## AIM OF THE TASK
Wherever "computer" occurs in the entries, copy the line that holds it.

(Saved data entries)

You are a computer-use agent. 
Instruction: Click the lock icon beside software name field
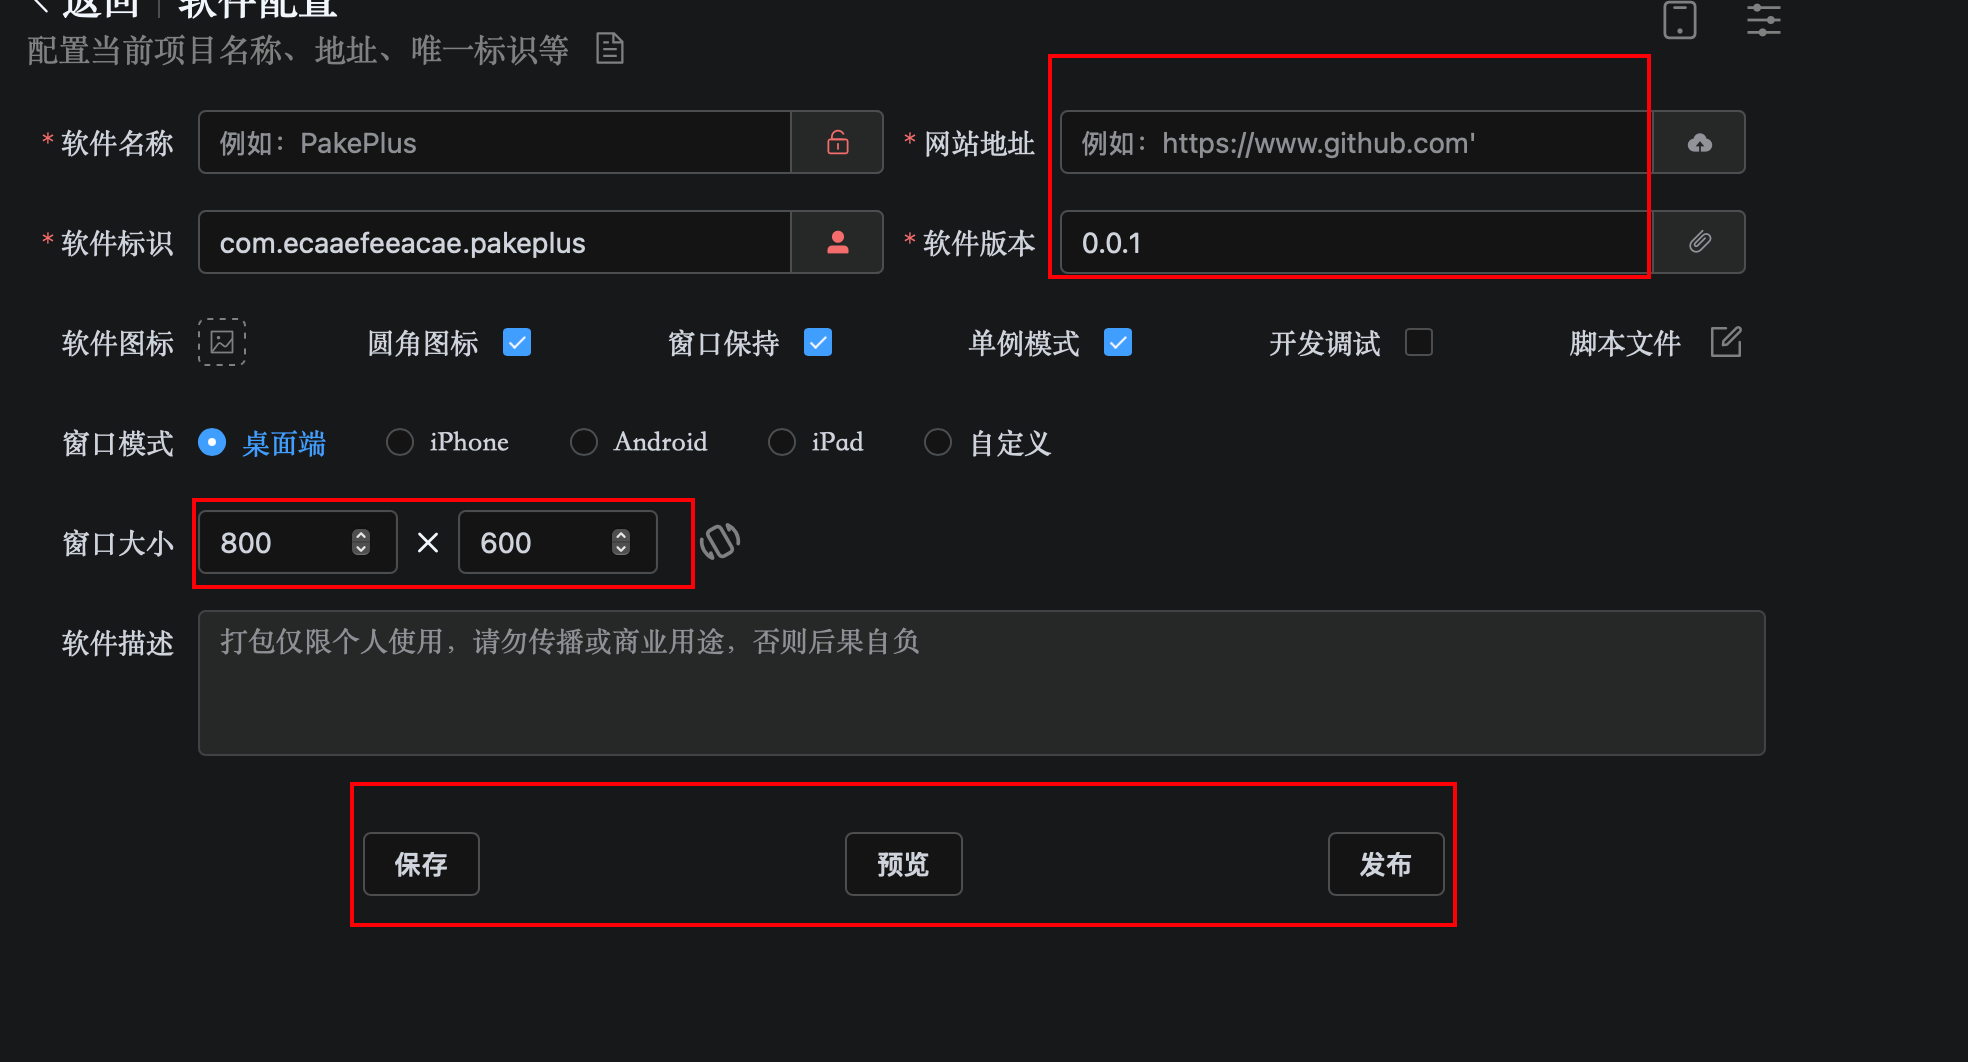838,142
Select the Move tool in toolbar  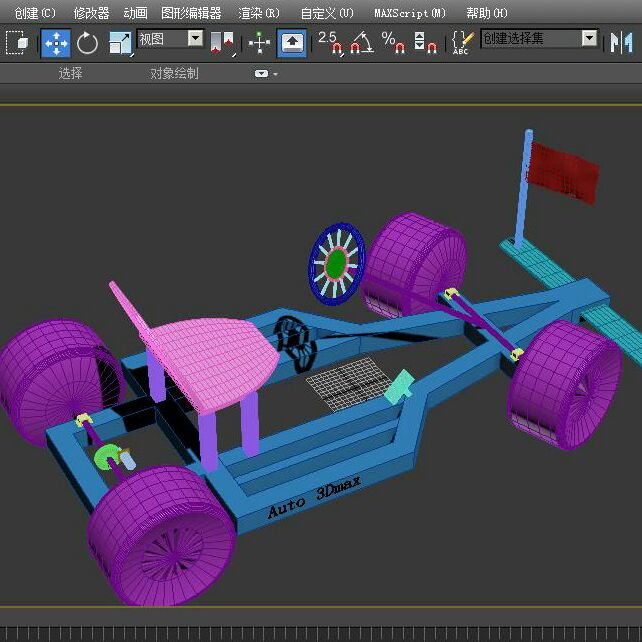[x=55, y=43]
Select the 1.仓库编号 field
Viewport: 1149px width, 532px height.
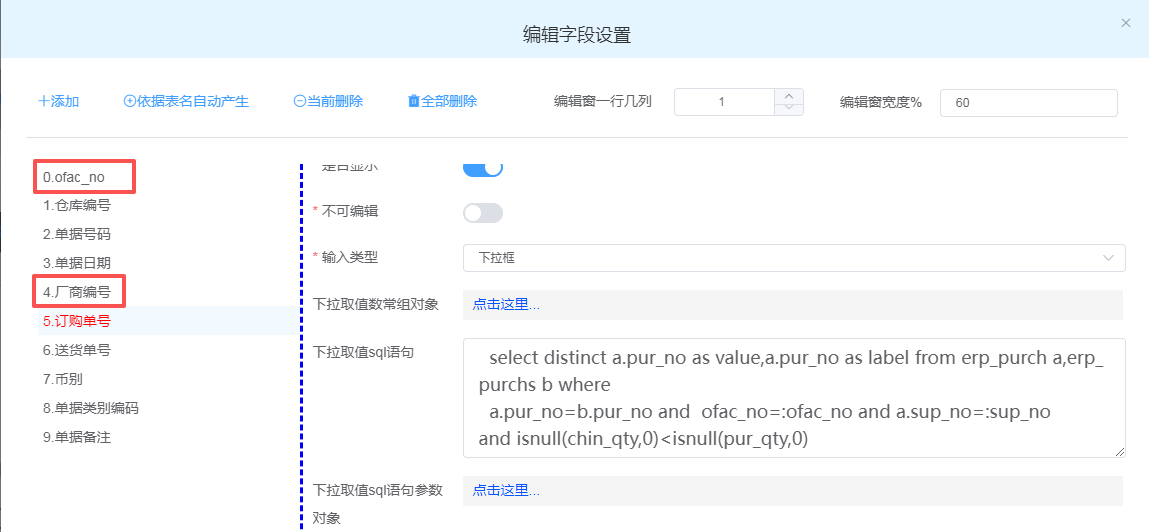tap(76, 206)
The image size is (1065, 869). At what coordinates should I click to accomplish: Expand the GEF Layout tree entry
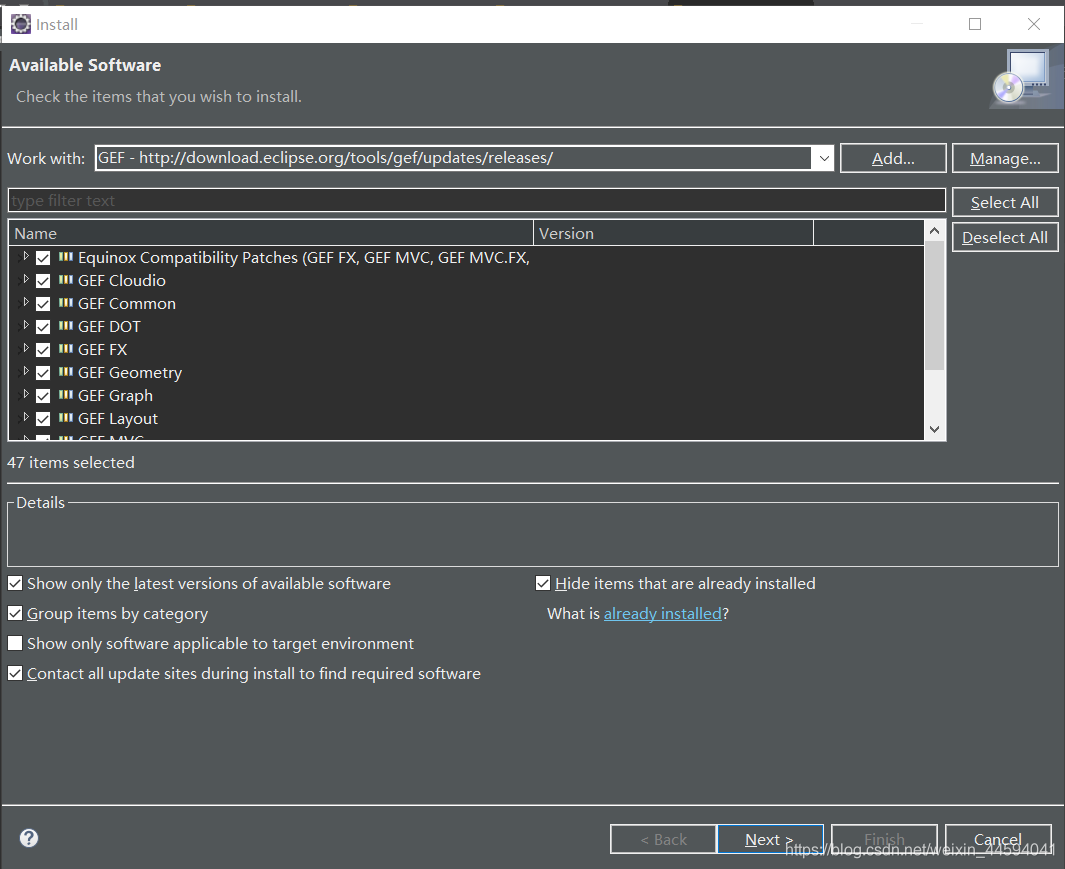(x=25, y=418)
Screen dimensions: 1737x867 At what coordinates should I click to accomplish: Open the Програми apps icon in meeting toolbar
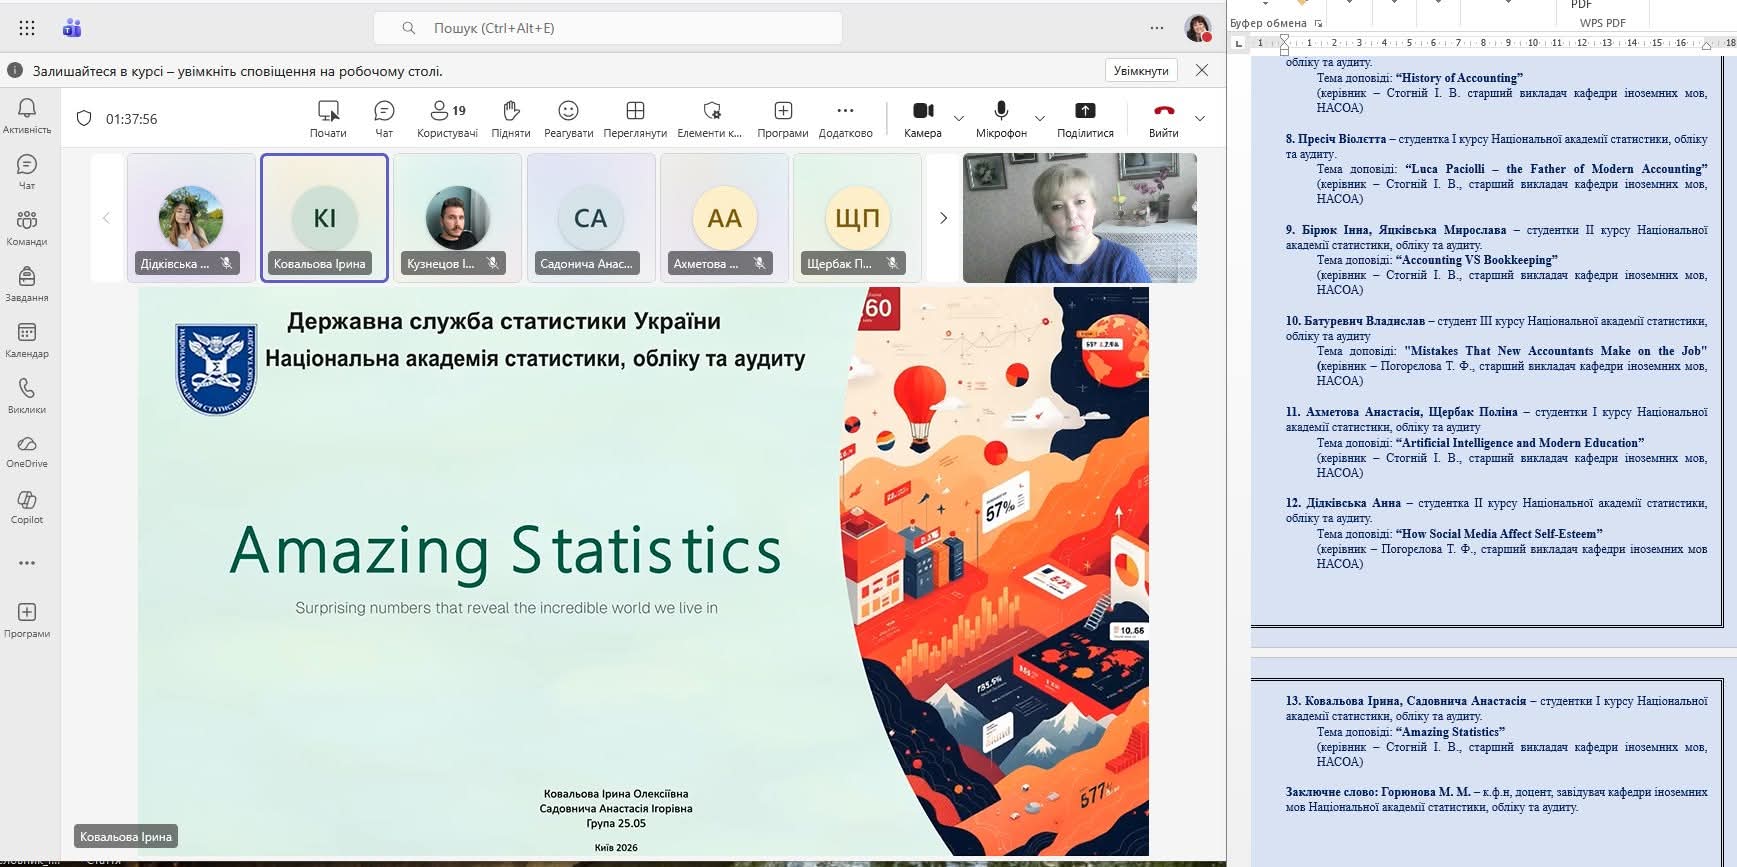tap(782, 117)
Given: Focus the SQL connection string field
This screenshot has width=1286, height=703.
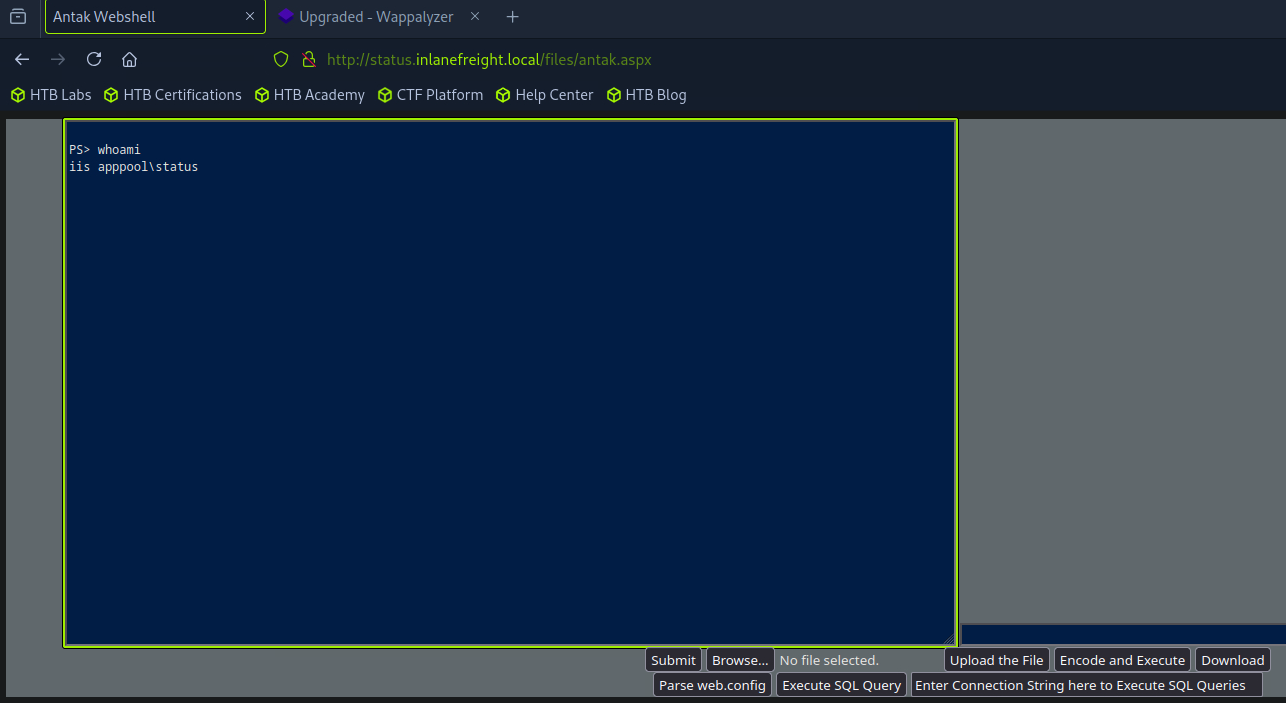Looking at the screenshot, I should point(1086,685).
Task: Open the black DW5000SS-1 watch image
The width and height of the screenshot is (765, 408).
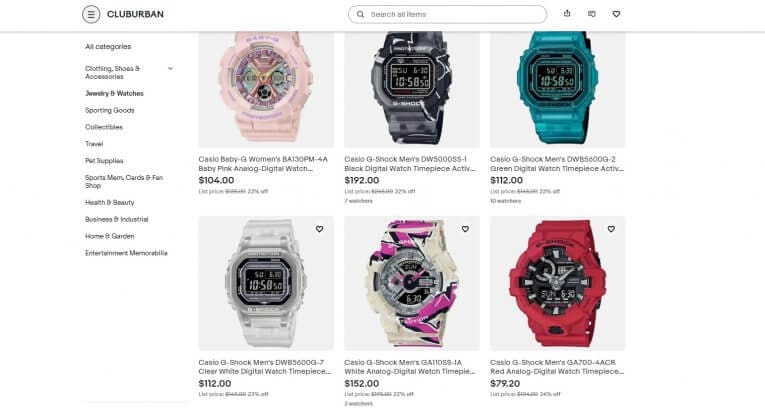Action: pos(412,89)
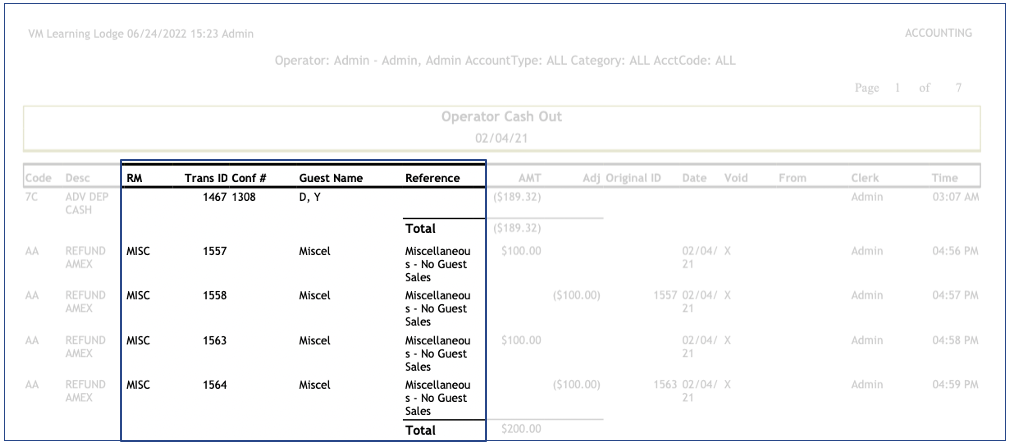Viewport: 1009px width, 445px height.
Task: Click the ACCOUNTING label at top right
Action: [938, 33]
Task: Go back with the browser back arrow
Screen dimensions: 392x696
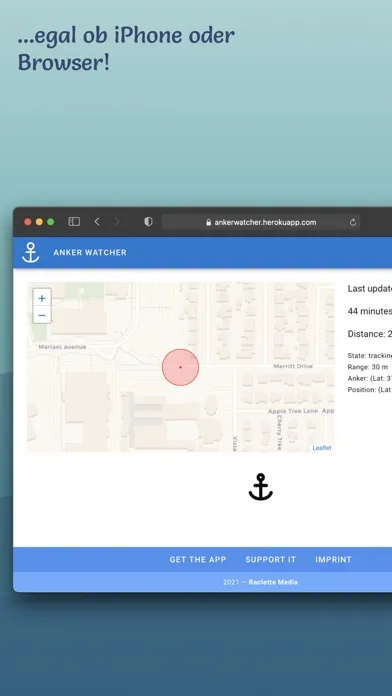Action: [97, 221]
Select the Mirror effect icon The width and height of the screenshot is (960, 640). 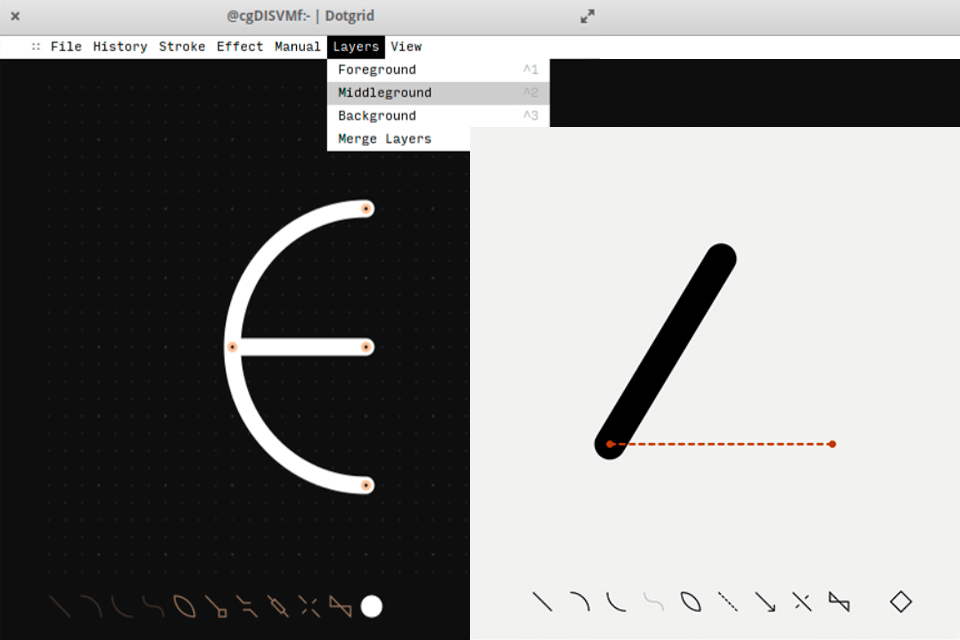[839, 602]
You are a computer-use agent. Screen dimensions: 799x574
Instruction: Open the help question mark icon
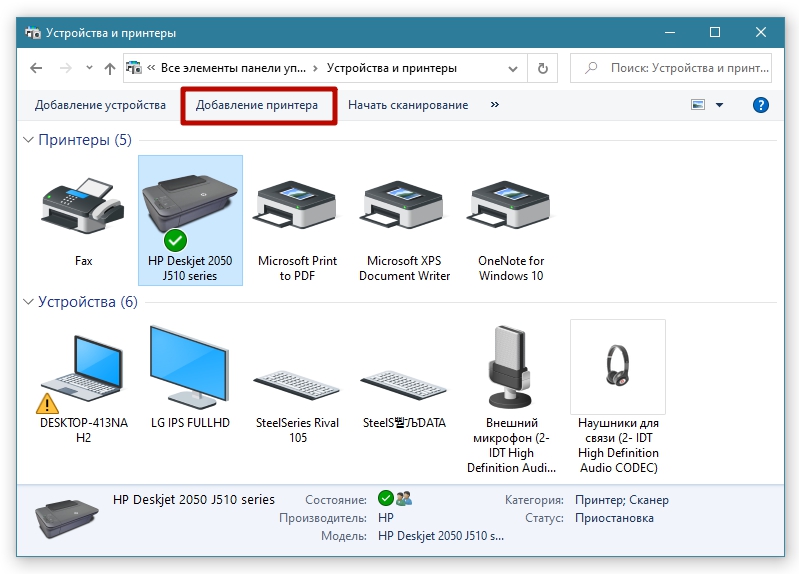pos(760,105)
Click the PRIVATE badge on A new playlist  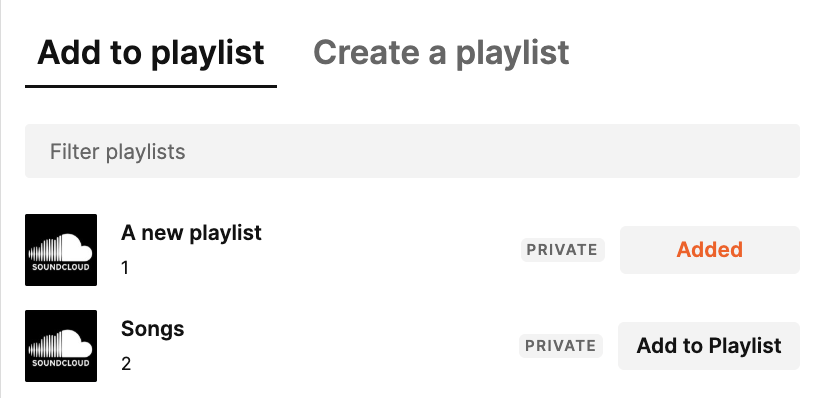pos(562,250)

## WRITTEN SOLUTION
You are a computer-use agent. 
You are a computer-use agent. Screen dimensions: 799x574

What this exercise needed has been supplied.